## SOURCE EXTRACT

Solution providers viewed the buying spree as evidence of Juniper's commitment to the enterprise market.

"These types of acquisitions are exactly why we have made a profound decision to commit to Juniper," said Bernie Mikula, CEO of Go2 Communications, a solution provider in Woburn, Mass. "The Peribit and Redline products fit exactly into the networking security and mobility solutions we strive to provide to our customers."

Go2 Communications just recently signed on as a Juniper partner with plans to exclusively represent its security and networking products, a strategy Mikula hopes will earn him status as a go-to partner.

Mikula took the same approach with Cisco Systems in the late '90s as co-founder of solution provider Re/Com Group, a successful strategy that culminated in the sale of the business to Dimension Data in 1999. Now Mikula is ready to make the same high-level commitment to Juniper, dropping partnerships with competitive security vendors Aventail and Fortinet to focus solely on the Juniper portfolio. "We think [Juniper wants] to be the next Cisco. We think they want to compete," Mikula said.

## REQUIREMENT 1
Extract every line of the dataset entries word for word, omitting the pictures from your answer.
The entries that follow have no connection to the Juniper excerpt.

[Records from a dataset]
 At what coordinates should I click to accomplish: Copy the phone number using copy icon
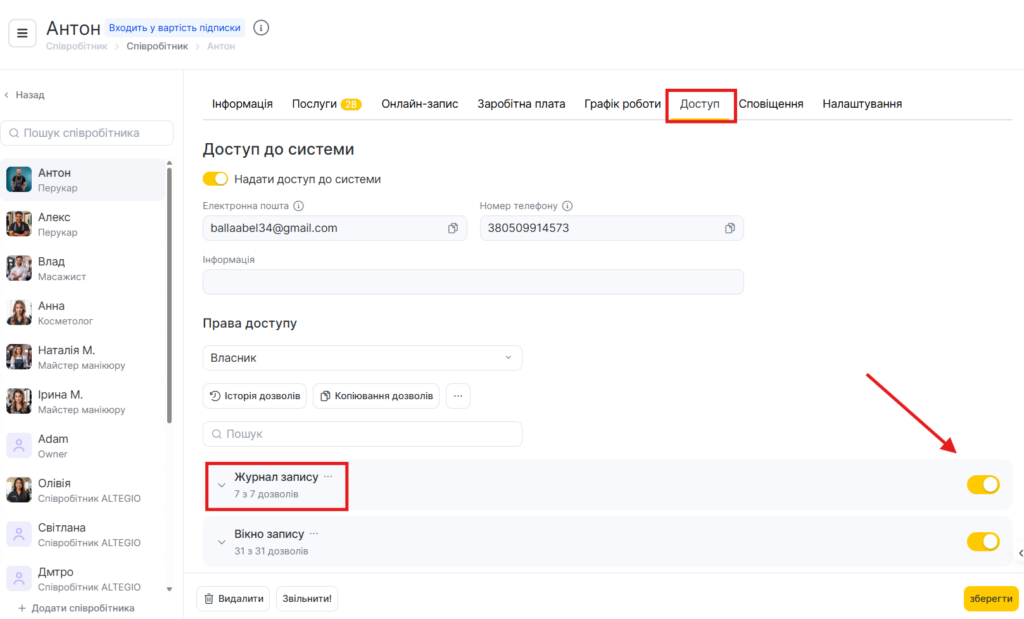click(x=730, y=228)
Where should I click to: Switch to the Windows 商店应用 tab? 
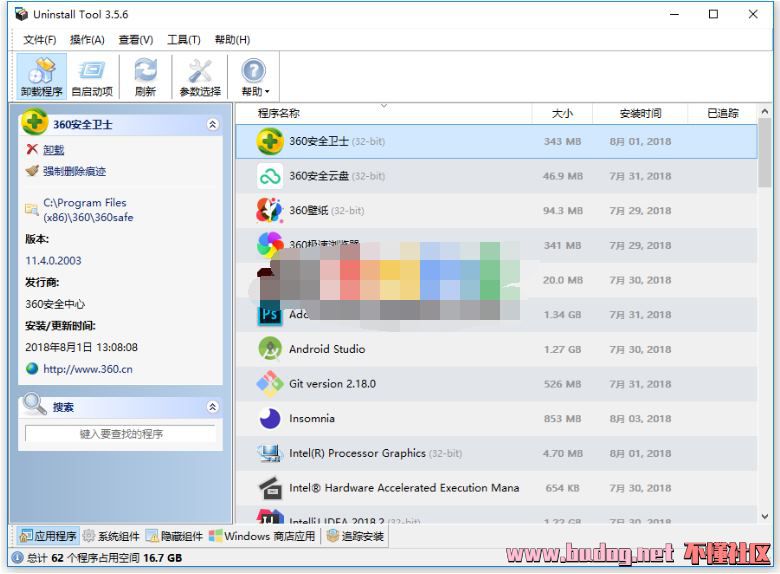[x=263, y=536]
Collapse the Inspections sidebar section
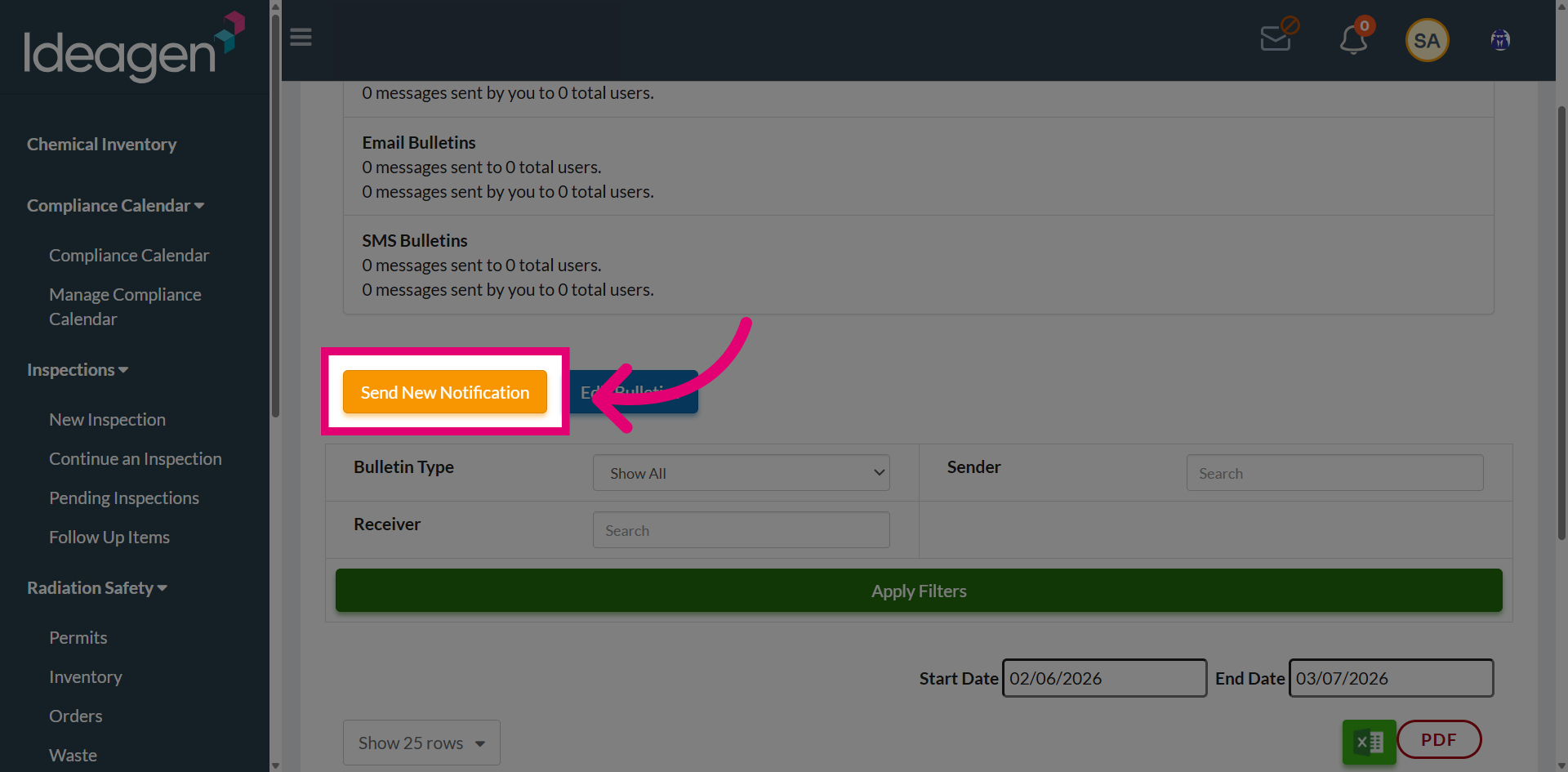Image resolution: width=1568 pixels, height=772 pixels. 78,370
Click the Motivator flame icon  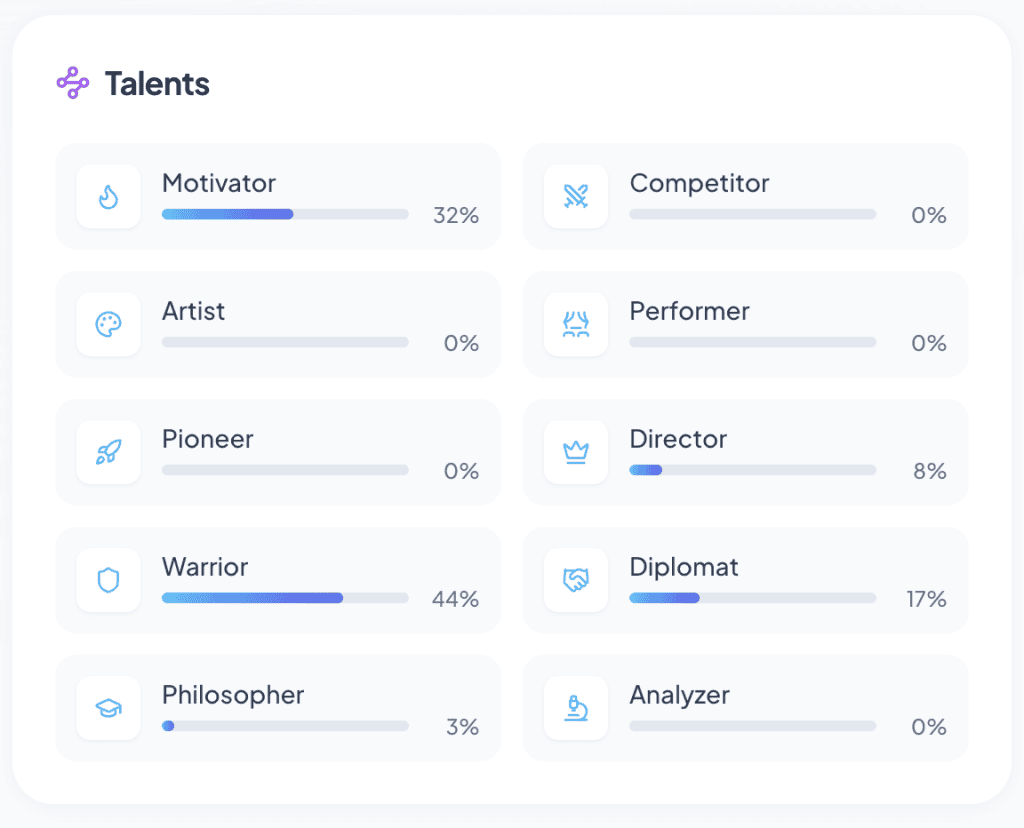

## REQUIREMENT 2
Decide whether each statement agrees with the Juniper excerpt, answering yes or no and quoting the words of the excerpt that settle it: (a) Go2 Communications is based in Woburn, Mass.; (b) Re/Com Group was sold to Dimension Data in 1999; (c) Mikula kept his partnerships with Aventail and Fortinet.

## SOLUTION 1
 At what coordinates should I click to accomplish: Copy the phone number using copy icon
click(x=730, y=228)
Where should I click to: Switch to the Windows 商店应用 tab? 
[x=263, y=536]
Collapse the Inspections sidebar section
Image resolution: width=1568 pixels, height=772 pixels. 78,370
Click the Motivator flame icon  

## SOLUTION 2
(a) Yes: "a solution provider in Woburn, Mass."
(b) Yes: "culminated in the sale of the business to Dimension Data in 1999"
(c) No: "dropping partnerships with competitive security vendors Aventail and Fortinet"